━━━ Extrait source ━━━

Il en va de même pour la flotte historique. Il y a environ 20 à 25 véhicules que nous démarrons une fois tous les quelques mois pour un film ou une exhibition, comme le Tiger Day ou le Tankfest. Le char de combat principal Chieftain est utilisé ou fonctionne presque chaque jour. Sur certains chars, les pneus et d'autres pièces sont d'origine, elles ont 70 ou 80 ans. Je préfère donc les démarrer le moins souvent possible. On s'inquiète également beaucoup des kilomètres parcourus par les chenilles.
« C'est un régime plutôt strict de limiter le plus possible le fonctionnement des chars historiques, mais le musée doit également survivre. »
C'est le revers de la médaille, vous devez faire fonctionner les chars pour éviter qu'ils ne soient « saisis » ?
Oui. Par exemple, le Tiger est montré deux fois par an. Entre temps, nous allons démarrer le moteur, le garer à nouveau dans le hangar, le préparer, le faire chauffer, puis le faire revenir. Il faut le faire tourner.
Quels sont les dangers que vous rencontrez dans l'atelier de restauration ? Des histoires horribles peut-être ?
Deux des principaux dangers au musée sont l'amiante et le tritium, les matériaux réfléchissants sur les instruments qui permettent de les voir dans l'obscurité. Certains des véhicules du musée ont été scellés et ils ne représentent plus un danger pour personne. C'est quelque chose dont nous sommes toujours conscients et nous avons reçu beaucoup de formations quant au traitement de ces substances et l'utilisation de ces instruments.
On était dans le Tiger une fois et on devait faire une démonstration. Le pilote a enclenché la marche arrière et le char s'est arrêté. Quelqu'un avait oublié d'ouvrir la vanne de l'essence. Nous l'avons ouverte, le pilote a appuyé sur le bouton et il y a eu un énorme flash lumineux à l'intérieur du char, avec beaucoup de fumée. Le pilote est sorti par la trappe en moins de deux. Il s'est avéré que le fil de mise à la terre sur le châssis s'était desserré et qu'il avait traversé la boîte. Le char était électriquement mort. Cinq mille personnes attendaient de voir ce char dans les 10 minutes qui suivaient, alors nous avons dû utiliser la poignée d'inertie pour la première fois.

━━━

Consigne écrite:
D'après l'extrait sur la flotte de chars du musée, répondez :
(a) Combien de véhicules sont démarrés une fois tous les quelques mois pour un film ou une exhibition ?
(b) Quels sont les deux principaux dangers présents au musée ?
(c) Combien de personnes attendaient de voir le Tiger lors de la démonstration ?
Le matériel n'intervient en rien dans ce travail.

━━━ Enregistrements de données ━━━

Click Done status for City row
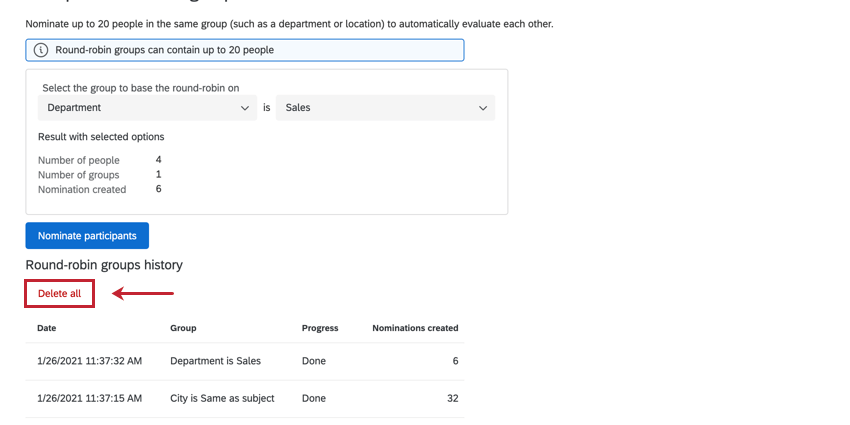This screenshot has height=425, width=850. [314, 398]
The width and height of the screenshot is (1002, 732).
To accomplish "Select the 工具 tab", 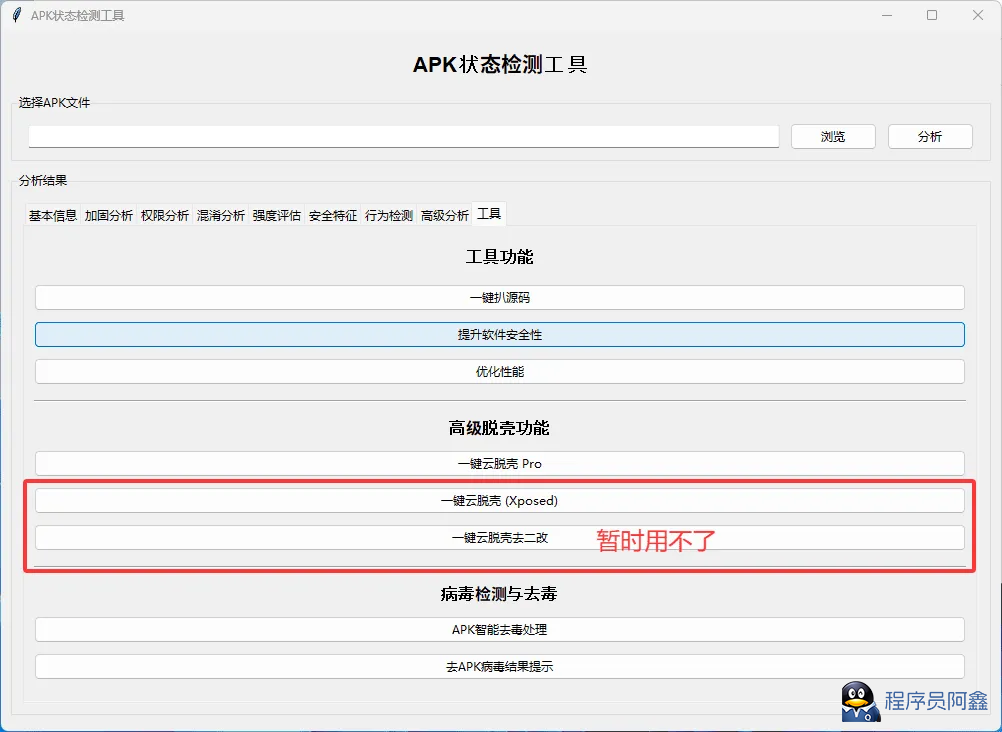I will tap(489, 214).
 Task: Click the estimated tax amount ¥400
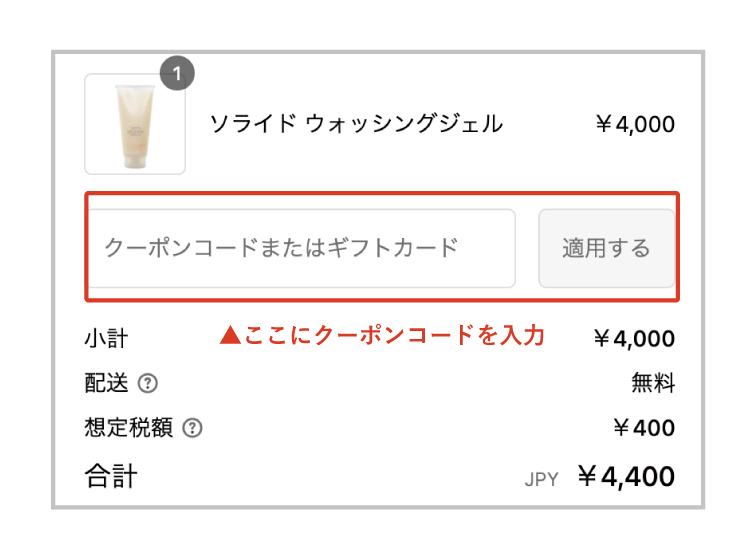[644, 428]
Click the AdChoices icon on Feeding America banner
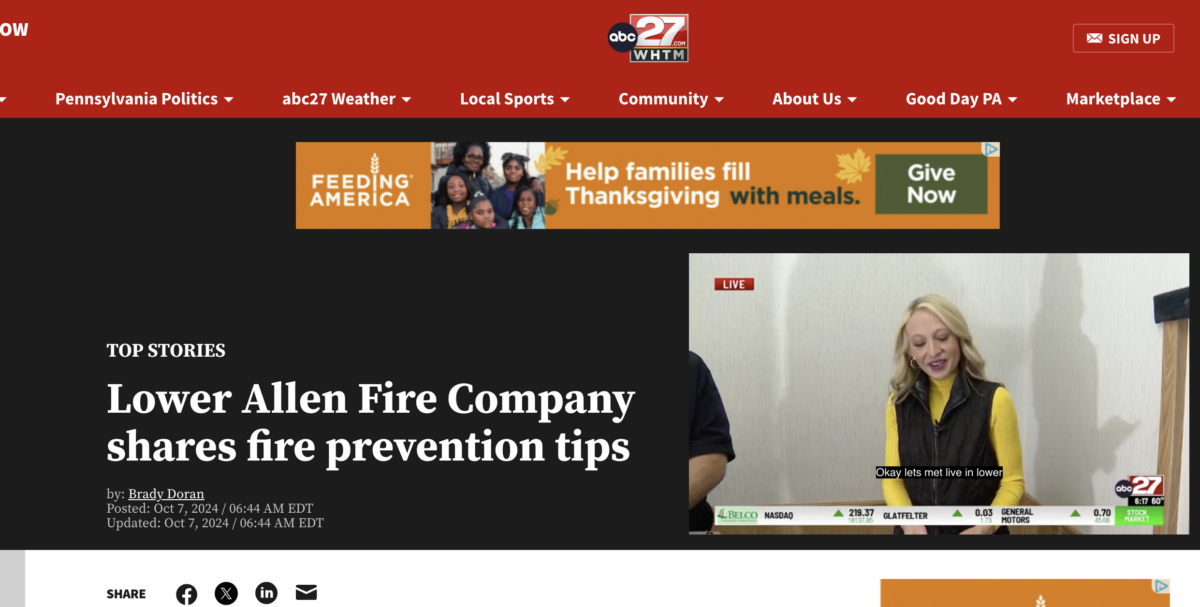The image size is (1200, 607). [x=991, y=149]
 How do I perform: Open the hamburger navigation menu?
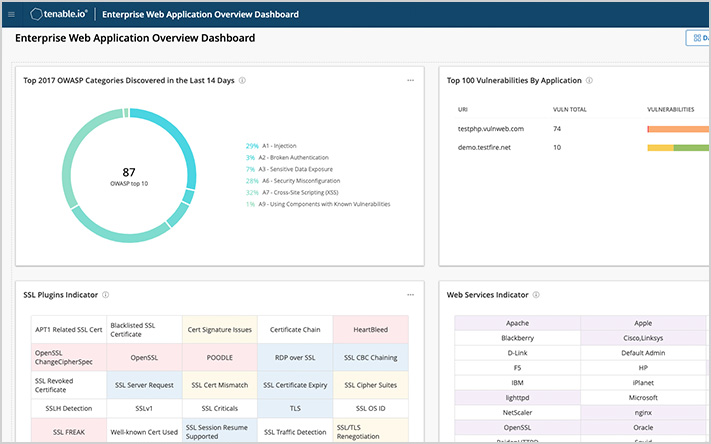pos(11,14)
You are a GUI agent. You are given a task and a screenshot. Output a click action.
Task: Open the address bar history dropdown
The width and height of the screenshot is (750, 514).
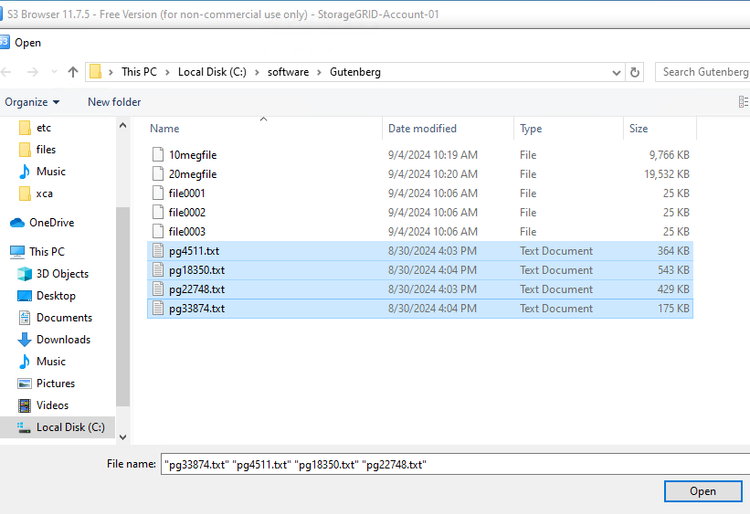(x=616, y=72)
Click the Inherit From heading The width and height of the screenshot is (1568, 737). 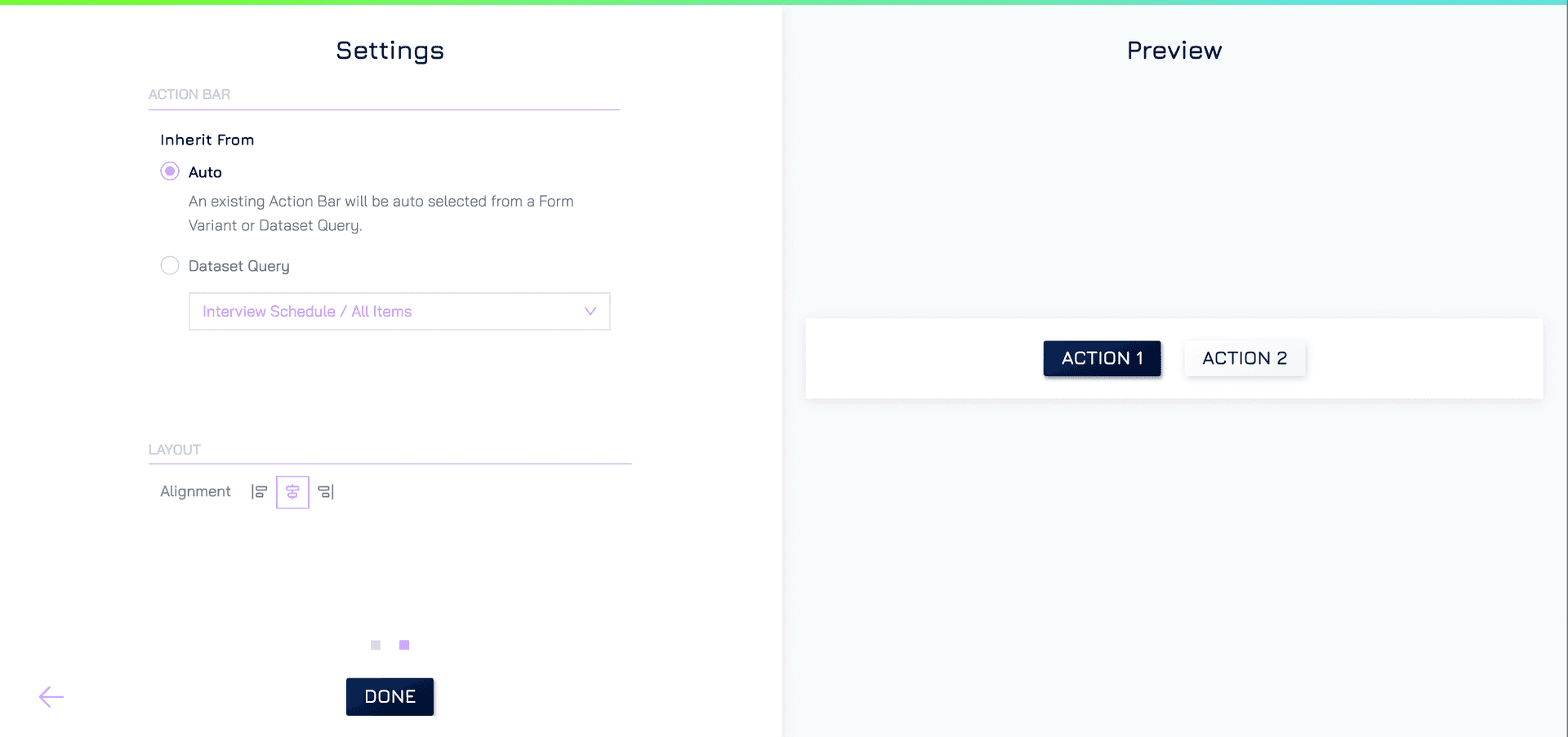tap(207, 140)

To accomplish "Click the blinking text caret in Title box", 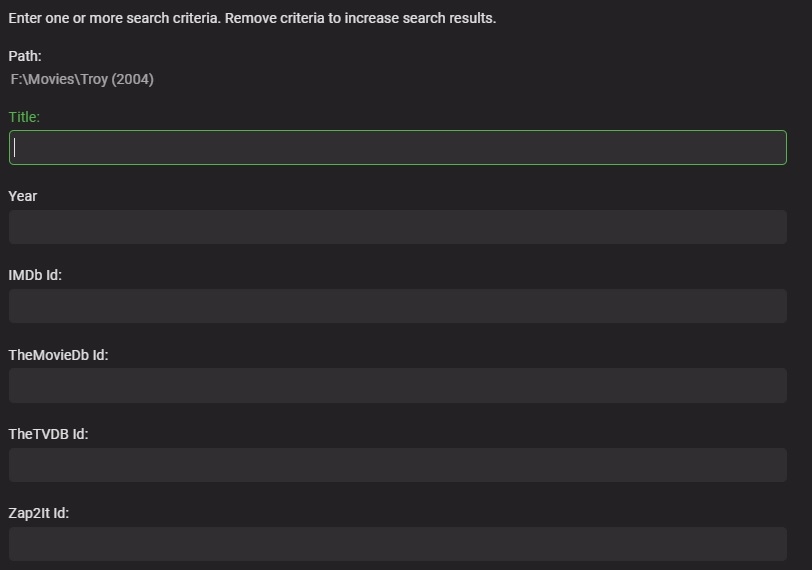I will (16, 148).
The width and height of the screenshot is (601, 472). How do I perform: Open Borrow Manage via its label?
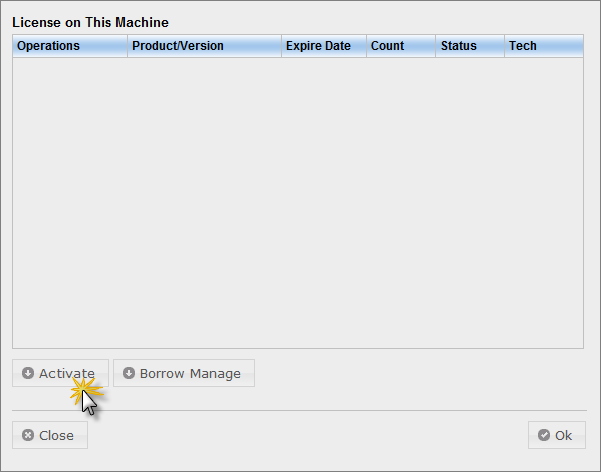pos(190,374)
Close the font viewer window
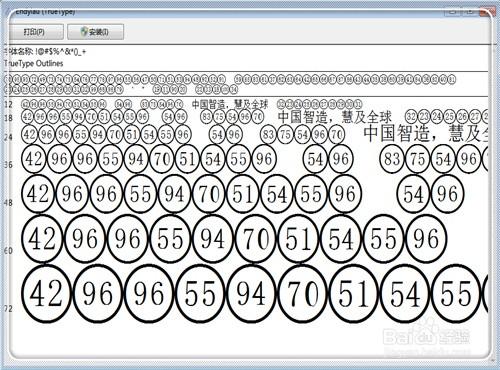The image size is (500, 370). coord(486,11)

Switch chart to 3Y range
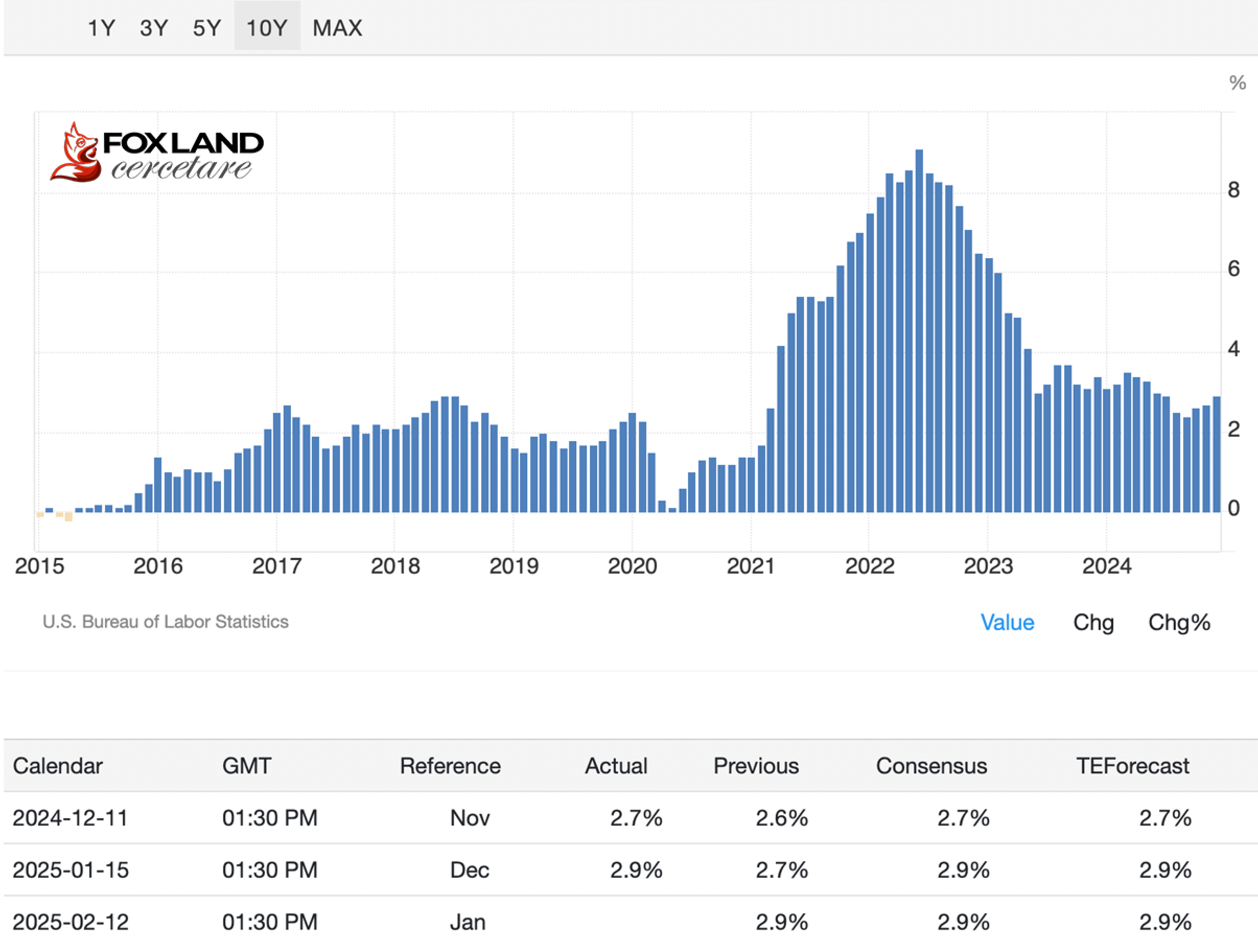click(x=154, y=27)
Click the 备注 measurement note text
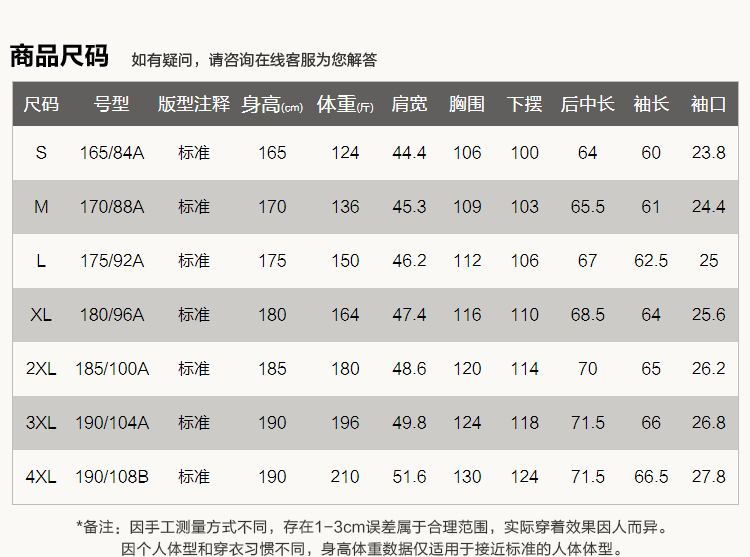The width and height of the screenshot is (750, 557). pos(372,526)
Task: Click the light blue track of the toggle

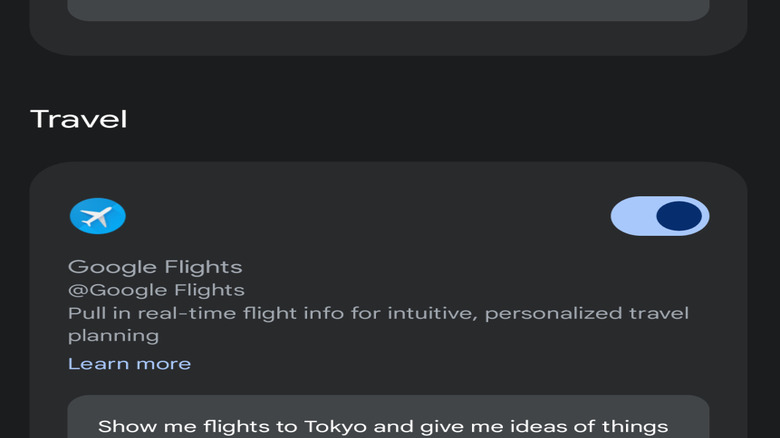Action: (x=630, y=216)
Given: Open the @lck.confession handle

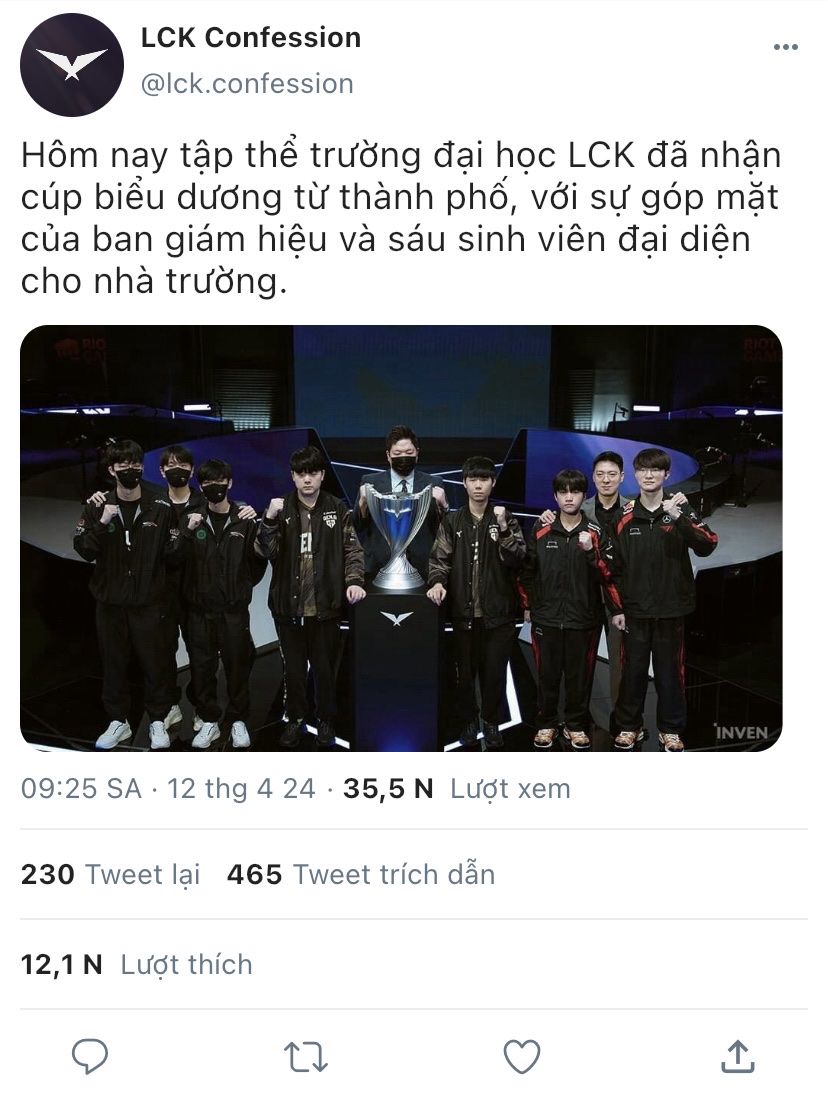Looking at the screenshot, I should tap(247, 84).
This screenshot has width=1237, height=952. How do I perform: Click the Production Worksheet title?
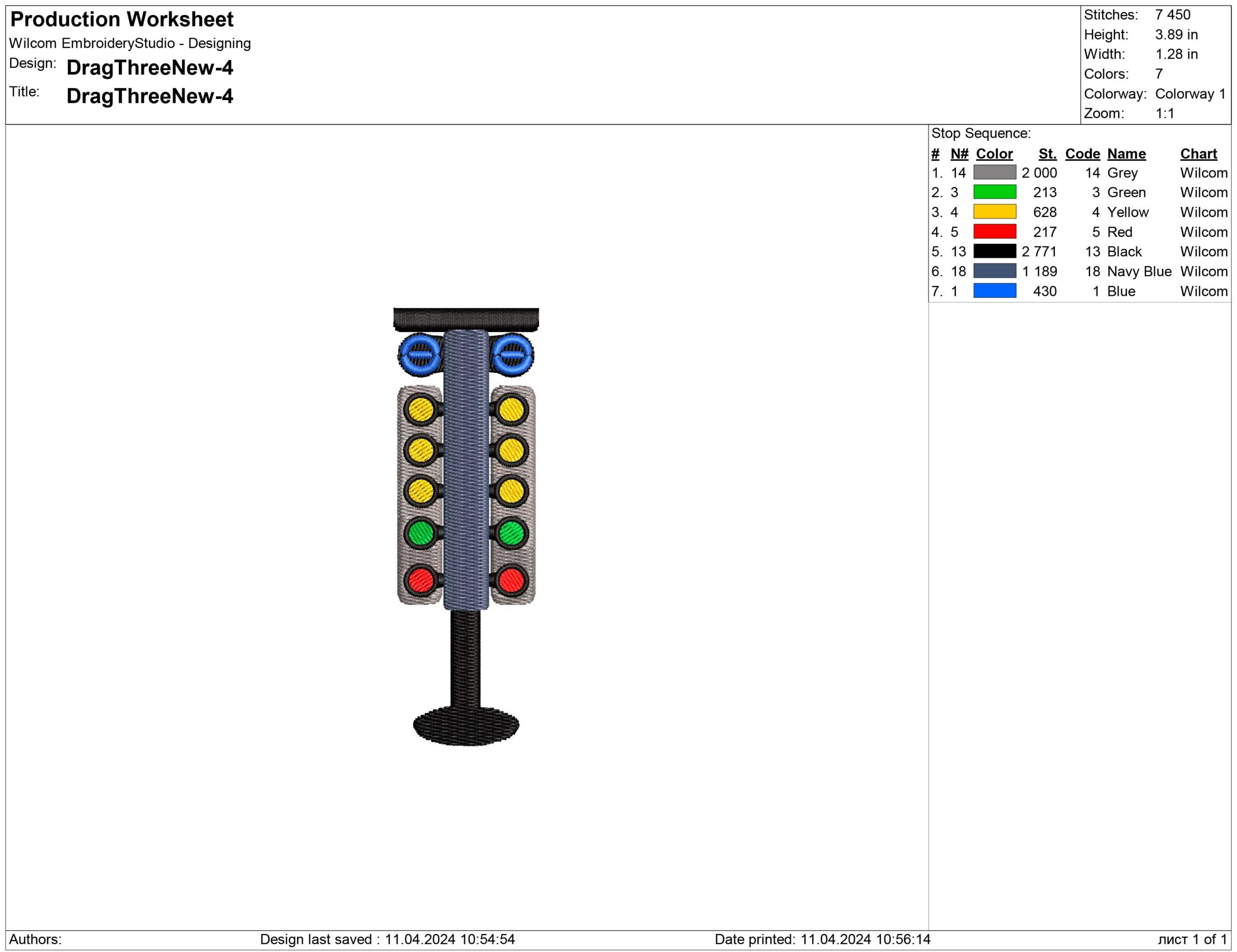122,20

━━━

Corrigé:
(a) Environ 20 à 25 véhicules.
(b) L'amiante et le tritium.
(c) Cinq mille personnes.